Haredi schools work
by Jonathan Rosenblum
December 19, 2003
Shinui Knesset member Ilan Shalgi, who heads the Knesset Education Committee, called recently for the termination of all government funding to haredi elementary schools that cannot prove they are in compliance with the curricular requirements established by the Education Ministry. His goal is to close all haredi elementary schools.
It is no accident that this issue is heating up now. As Bar-Ilan University professor Noah Efron concludes in Real Jews: Secular vs. Ultra-Orthodox and the Struggle for Jewish Identity in Israel, hatred of haredim peaks precisely when secular Jewish identity is felt to be devoid of all content.
Similarly, the more the state school system is perceived as failing, the greater the resentment of the haredim for insisting on maintaining their own unique educational system.
Of the failure of the Israeli educational system, there is no longer room for argument. Comparative international studies place Israeli pupils at the bottom of the industrialized world in math and reading comprehension. Meanwhile our rates of school violence and pupil dissatisfaction are among the highest in the world. Drug use by pupils continues to climb.
After watching a series of TV interviews in which high-school students could not identify David Ben-Gurion, Tallie Lipkin-Shahak wrote in Ma'ariv that the only thing more depressing than the students' total ignorance was their "complete indifference to that ignorance."
"Why should I know who he is? What will it give me?" one student asked.
CRITICS OF haredi education blame the lack of sufficient secular studies for haredi poverty. Haredi pupils, however, actually did better than their secular counterparts in math, and only slightly lower in reading comprehension on the PISA-2002 comparative international tests.
The PISA-2002 study also found that haredi schools are superior in many ways. Thirty-one percent of haredi pupils describe their relationships with teachers as good, as opposed to 3% of secular pupils. In general, haredi pupils show a much more positive attitude to school, and higher self-esteem than their secular counterparts.
The PISA-2002 study also revealed a vast gap in favor of haredi schools in terms of the individual attention and support that pupils receive from teachers. Despite lower pay, haredi teachers express much higher morale. In addition, haredi children spend more time reading out of school.
Thousands of secular and traditional parents are transferring their children into Torah educational frameworks every year. Not because they want their children to become haredi, but so that their children can learn in a violence and drug-free environment and imbibe the values, such as respect for parents, that these schools emphasize.

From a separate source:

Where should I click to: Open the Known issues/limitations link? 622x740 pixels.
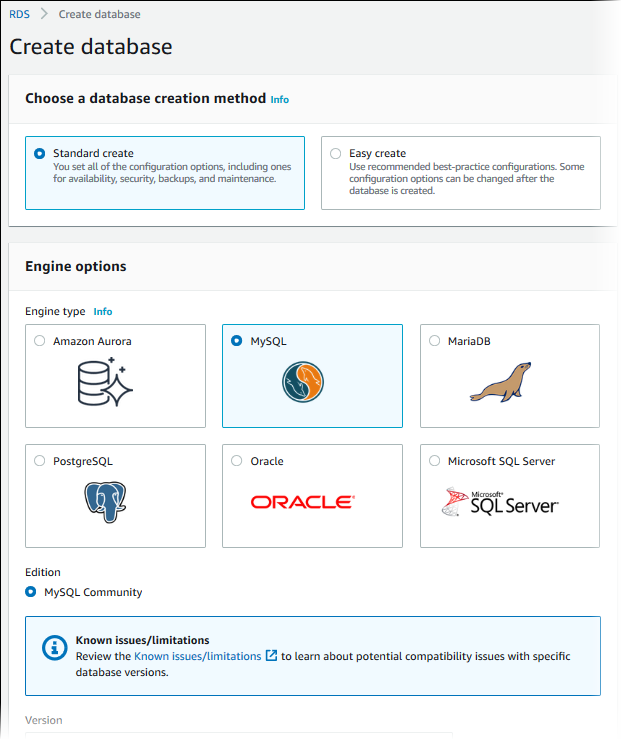198,656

Admittedly haredi education is unlikely to produce many university humanities professors. But girls reach a level in secular studies comparable to their secular counterparts, and even the intense Talmudic learning for males is no bar to subsequently earning a living. The diligence and analytical abilities developed in Talmud study are excellent preparation for many fields, including hi-tech. A 1994 study by a team of American and Israeli researchers, headed by Robert Sigler of Carnegie-Mellon University, one of the world's leading experts in cognitive development, found that yeshiva students actually surpassed secular students in their ability to solve geometry and mathematical problems.

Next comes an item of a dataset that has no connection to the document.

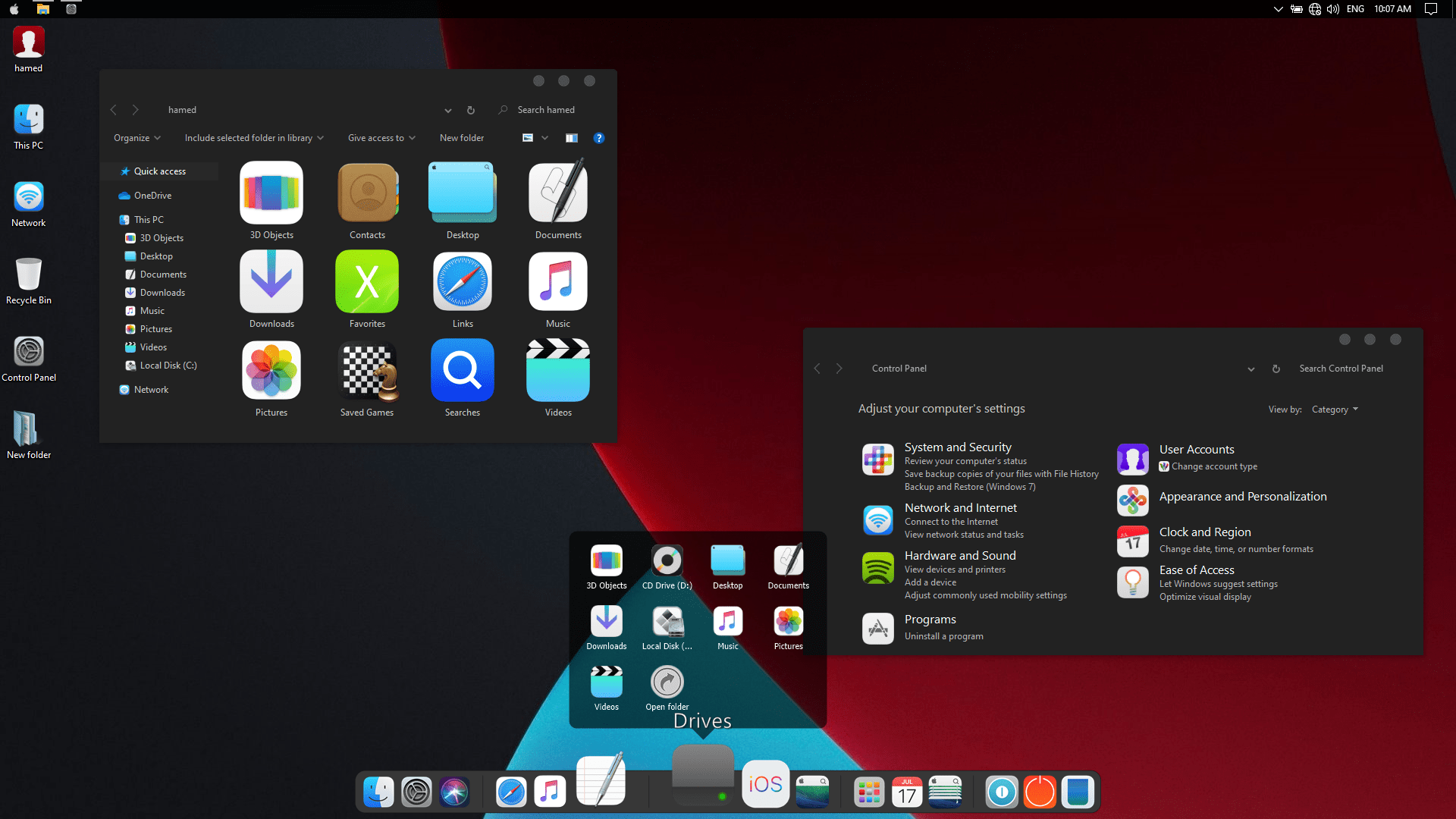Navigate back in file explorer
1456x819 pixels.
114,109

The great Harvard medievalist Harry Austryn Wolfson once described Talmud study as nothing less than "the application of the scientific method to the study of texts." And American software entrepreneur George Morganstern finds that the patience and attention to detail of yeshiva students makes it possible to turn them into proficient programmers in one-quarter to one-half the normal time.
Recently a Gerrer hassid, who has not even completed his degree from the Haredi Center for Vocational Training, revamped the basic operating system of leading defense contractor ELTA, with 400 separate databases, to meet ELTA's individual requirements - a task no one in the company thought possible.
Relative haredi poverty is only slightly a function of education. It owes much more to factors such as the high value placed on long-term Torah study for men, the reluctance to enter secular workplaces with far different standards of modesty, and the fear of some employers of hiring haredim.
The haredi world is increasingly open to the benefits of math and language skills, and will only become more so as men begin to enter the job market at younger ages. The Shuvu system for Russian-speaking children, arguably the finest school system in the country, was created under the direct supervision of the leading Torah authorities.
Education Ministry director-general Ronit Tirosh has commended the Shuvu math education as a model for all schools. And after a recent visit to a Shuvu high school, Hannah Neeman, the head of the Education Ministry high-school department, recommended that principals in the state system visit and study the high school.
Education Minister Limor Livnat is undoubtedly right that through dialogue it will be possible to ensure that haredi children receive the secular training they need to one day earn a living. But haredi parents, who already bear a far higher financial burden than other parents in order to preserve the independence of their educational system, will not turn over the transmission of Torah to the control of any outside authority. They are all too aware that a Shinui minister may one day sit in the Education Ministry.